Hot tears rolled down my cheeks. Everything I ever wanted was coming true and yet it was like someone was yanking it away from me as if it was on a string. I was turning and yet I would never be completely turned. I would die before I was a vampire. A deep sob rose in my chest and before I knew it Carlisle was by my side, cradling me in his arms.

"Can-can you add more venom?" I sobbed against his marble like chest. I couldn't help it and cried harder, everything hitting me. To the outside world I was dead. I was without Charlie and Rene, Mike or Jessica. I was without Edward. My body was collapsing on itself and all I could do was sit back and let it happen.

"I don't know Bella. Your body is still weak for a complete turning, but I don't know if it will ever be. We could try, but it could kill you too," he sighed, pushing my hair out of my face. I thought about the word father again, how much Carlisle was to his almost children, and yet all I wanted to do was be with my own father, to be with Charlie. "It's up to you to decide if it's worth the risk."

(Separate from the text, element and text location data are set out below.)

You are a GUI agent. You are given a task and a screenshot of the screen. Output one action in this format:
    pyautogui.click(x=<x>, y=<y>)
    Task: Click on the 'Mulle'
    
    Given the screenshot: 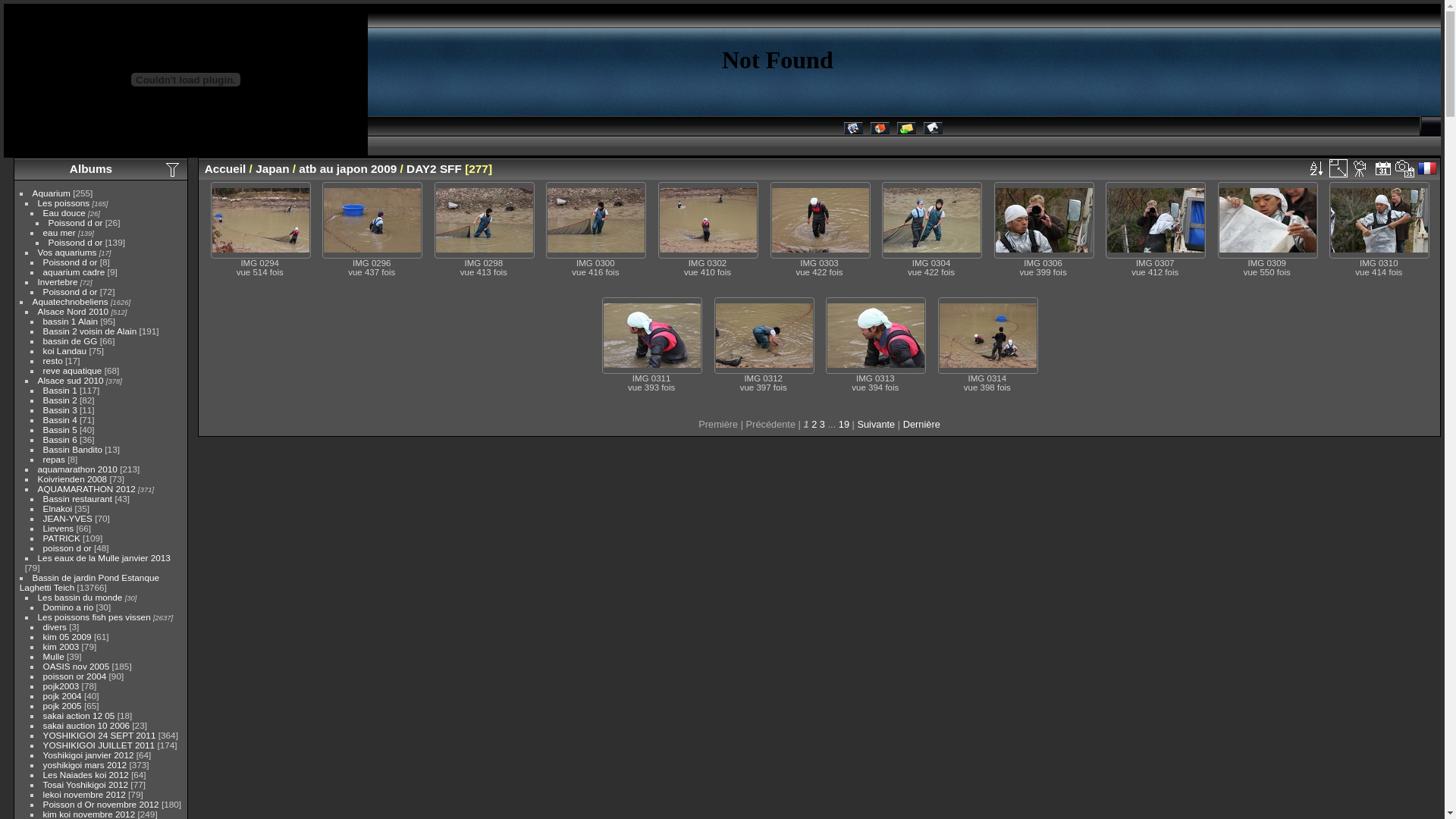 What is the action you would take?
    pyautogui.click(x=54, y=655)
    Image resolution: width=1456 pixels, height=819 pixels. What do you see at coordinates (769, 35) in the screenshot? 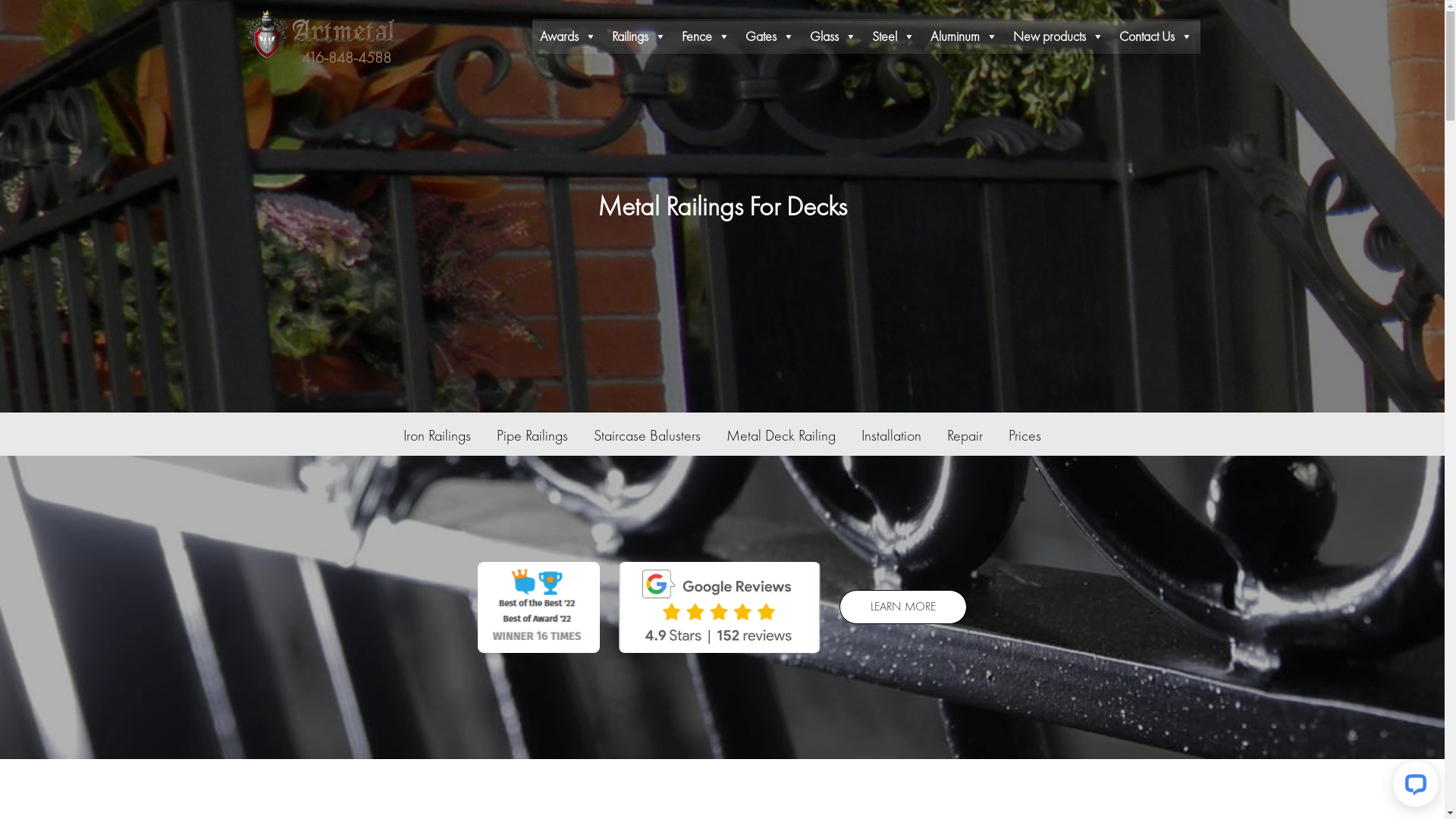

I sat there crying in his arms and the though passed through my mind. Did I try living as a human, maybe somehow integrate myself back into normal life and live as long as I could, dealing with this sickness as someone with cancer would, living life to the fullest or did I ask to be turned, die or maybe live forever as a vampire, never to have a true life?

Both had the possibility of dying though one was a fifty/fifty chance of dying or living forever. I wasn't sure I wanted to live forever though. Both lives looked empty of love, family, life, and most importantly, Edward.